:: RAW DATA
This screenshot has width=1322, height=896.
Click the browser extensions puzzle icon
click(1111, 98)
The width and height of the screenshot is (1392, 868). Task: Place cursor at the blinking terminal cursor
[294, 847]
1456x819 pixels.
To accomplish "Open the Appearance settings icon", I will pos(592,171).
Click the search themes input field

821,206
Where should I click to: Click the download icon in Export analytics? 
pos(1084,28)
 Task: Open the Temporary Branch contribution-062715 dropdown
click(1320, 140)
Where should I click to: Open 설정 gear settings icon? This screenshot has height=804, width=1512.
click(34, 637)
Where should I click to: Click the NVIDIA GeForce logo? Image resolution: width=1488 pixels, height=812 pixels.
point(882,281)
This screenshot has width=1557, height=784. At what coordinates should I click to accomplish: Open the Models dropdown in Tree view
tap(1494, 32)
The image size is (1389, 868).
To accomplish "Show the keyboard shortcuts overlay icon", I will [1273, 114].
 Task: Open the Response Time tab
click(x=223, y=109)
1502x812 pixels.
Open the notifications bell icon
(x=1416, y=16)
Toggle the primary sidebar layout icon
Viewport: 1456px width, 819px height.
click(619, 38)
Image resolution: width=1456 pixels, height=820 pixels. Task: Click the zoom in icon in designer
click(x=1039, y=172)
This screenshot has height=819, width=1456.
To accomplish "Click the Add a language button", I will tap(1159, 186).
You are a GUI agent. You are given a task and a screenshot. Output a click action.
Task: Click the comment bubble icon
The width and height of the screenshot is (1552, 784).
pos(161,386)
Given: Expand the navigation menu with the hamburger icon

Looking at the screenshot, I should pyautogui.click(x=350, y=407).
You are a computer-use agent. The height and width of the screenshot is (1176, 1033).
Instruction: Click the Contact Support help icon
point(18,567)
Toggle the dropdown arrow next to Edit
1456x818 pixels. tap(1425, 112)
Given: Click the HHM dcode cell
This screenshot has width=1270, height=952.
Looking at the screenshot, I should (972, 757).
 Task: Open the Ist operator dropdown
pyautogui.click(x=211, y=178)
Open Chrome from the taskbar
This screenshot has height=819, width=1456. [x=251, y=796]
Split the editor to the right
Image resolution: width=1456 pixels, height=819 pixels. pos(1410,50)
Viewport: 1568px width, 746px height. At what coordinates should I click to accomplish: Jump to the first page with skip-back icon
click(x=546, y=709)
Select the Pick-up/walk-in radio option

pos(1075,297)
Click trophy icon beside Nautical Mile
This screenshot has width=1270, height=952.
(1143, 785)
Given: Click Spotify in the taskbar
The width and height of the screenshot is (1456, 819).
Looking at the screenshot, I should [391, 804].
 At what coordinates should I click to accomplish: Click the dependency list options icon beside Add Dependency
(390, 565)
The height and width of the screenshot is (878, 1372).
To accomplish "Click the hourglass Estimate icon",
::::
→ **HOW TO COMPLETE THIS TASK**
Retype the whole listing without changing anything.

→ **OUTPUT OF THE EXERCISE**
This screenshot has width=1322, height=896.
Click the browser extensions puzzle icon
click(1111, 98)
The width and height of the screenshot is (1392, 868). Task: Place cursor at the blinking terminal cursor
[294, 847]
1456x819 pixels.
To accomplish "Open the Appearance settings icon", I will pos(592,171).
Click the search themes input field

821,206
Where should I click to: Click the download icon in Export analytics? 
pos(1084,28)
 Task: Open the Temporary Branch contribution-062715 dropdown
click(1320, 140)
Where should I click to: Open 설정 gear settings icon? This screenshot has height=804, width=1512.
click(34, 637)
Where should I click to: Click the NVIDIA GeForce logo? Image resolution: width=1488 pixels, height=812 pixels.
point(882,281)
This screenshot has width=1557, height=784. At what coordinates should I click to accomplish: Open the Models dropdown in Tree view
tap(1494, 32)
The image size is (1389, 868).
To accomplish "Show the keyboard shortcuts overlay icon", I will [1273, 114].
 Task: Open the Response Time tab
click(x=223, y=109)
1502x812 pixels.
Open the notifications bell icon
(x=1416, y=16)
Toggle the primary sidebar layout icon
Viewport: 1456px width, 819px height.
click(619, 38)
Image resolution: width=1456 pixels, height=820 pixels. Task: Click the zoom in icon in designer
click(x=1039, y=172)
This screenshot has height=819, width=1456.
To accomplish "Click the Add a language button", I will tap(1159, 186).
You are a GUI agent. You are given a task and a screenshot. Output a click action.
Task: Click the comment bubble icon
The width and height of the screenshot is (1552, 784).
pos(161,386)
Given: Expand the navigation menu with the hamburger icon

Looking at the screenshot, I should pyautogui.click(x=350, y=407).
You are a computer-use agent. The height and width of the screenshot is (1176, 1033).
Instruction: Click the Contact Support help icon
point(18,567)
Toggle the dropdown arrow next to Edit
1456x818 pixels. tap(1425, 112)
Given: Click the HHM dcode cell
This screenshot has width=1270, height=952.
Looking at the screenshot, I should (972, 757).
 Task: Open the Ist operator dropdown
pyautogui.click(x=211, y=178)
Open Chrome from the taskbar
This screenshot has height=819, width=1456. [x=251, y=796]
Split the editor to the right
Image resolution: width=1456 pixels, height=819 pixels. pos(1410,50)
Viewport: 1568px width, 746px height. At what coordinates should I click to accomplish: Jump to the first page with skip-back icon
click(x=546, y=709)
Select the Pick-up/walk-in radio option

pos(1075,297)
Click trophy icon beside Nautical Mile
This screenshot has width=1270, height=952.
(1143, 785)
Given: Click Spotify in the taskbar
The width and height of the screenshot is (1456, 819).
Looking at the screenshot, I should [391, 804].
 At what coordinates should I click to accomplish: Click the dependency list options icon beside Add Dependency
(390, 565)
The height and width of the screenshot is (878, 1372).
To accomplish "Click the hourglass Estimate icon",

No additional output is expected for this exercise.